海に沈むジグラート31

七海ポルカ

第1話



 夜警明け、フェルディナントは白み始めたヴェネツィアの城下町を抜け、北西にある神聖ローマ帝国軍駐屯地に戻って来た。ネーリは回復して、絵も描き始めたのだが、街の方には戻っていなかった。

 フェルディナントは襲撃について深く追及はしなかったが、干潟の家に行く時は、一応護衛を付けさせてほしいとそのことは、ネーリに願った。街の方に行く時は、護衛が煩わしいならつけなくても構わないが、馬車や馬は必ず使うこと。ネーリはよく馬も使わず街道を歩いてヴェネツィアの街まで行くことがあったので、それだけは今は守るようにしてもらっている。

 本当は、彼が好きなペースで歩きながら、ヴェネトの風景を眺め、何となくその場で描きたいと思った所で立ち止まり、描けるようにさせてやりたかったが、今はさすがに心配なので、仕方なかった。とはいえ、ネーリは今、集中して駐屯地で絵を描いているので、偶然だが街に行くきっかけから離れている。強制はしたくなかったので、フェルディナントは安心した。しばらくはこうして、目の届く場所で穏やかに過ごしていて欲しい。

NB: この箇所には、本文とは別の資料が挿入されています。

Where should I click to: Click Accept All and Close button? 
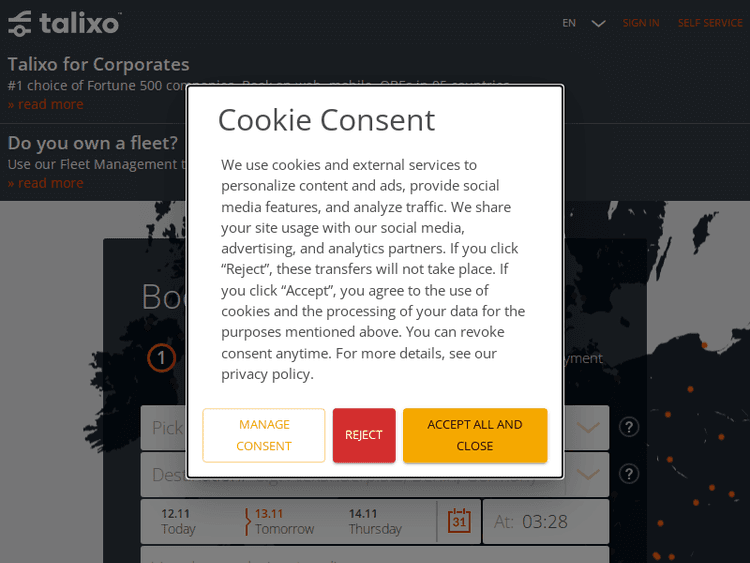[475, 435]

 ただ、子供たちは寂しがっているだろうから、フェルディナントは時々帰る時遠回りをしてミラーコリ教会に寄るようにしている。神父は駐屯地で週に一度礼拝をしているのでよく会うが、子供たちはネーリが姿を見せないことを心配しているだろうと思ったのだ。「駐屯地で大きな絵を描いているよ」と言うと、目を輝かせて「楽しみーっ」とはしゃいでいた。どうやらネーリは絵を描く旅にヴェネト中を回ることがあったので、数カ月留守にすることもよくあったらしい。子供たちは彼の留守の意味を、ちゃんと理解してくれているようだった。絵を描いているのだということを。


 ネーリは駐屯地では眠る場所が三カ所あり、一つが今まで寝ていた騎士館の寝室で、もう一つが『竜の森』を描いている薪の倉庫、そして三つ目が完成間近の駐屯地北にある新しい騎士館のフェルディナントの寝室である。

 どこで寝ているかは非常に分かりやすい。

 最初の騎士館は明かりがついていればいることが分かるし、暗くても、帰還を報告すれば騎士がネーリ様は戻っておられます、と教えてくれるからだ。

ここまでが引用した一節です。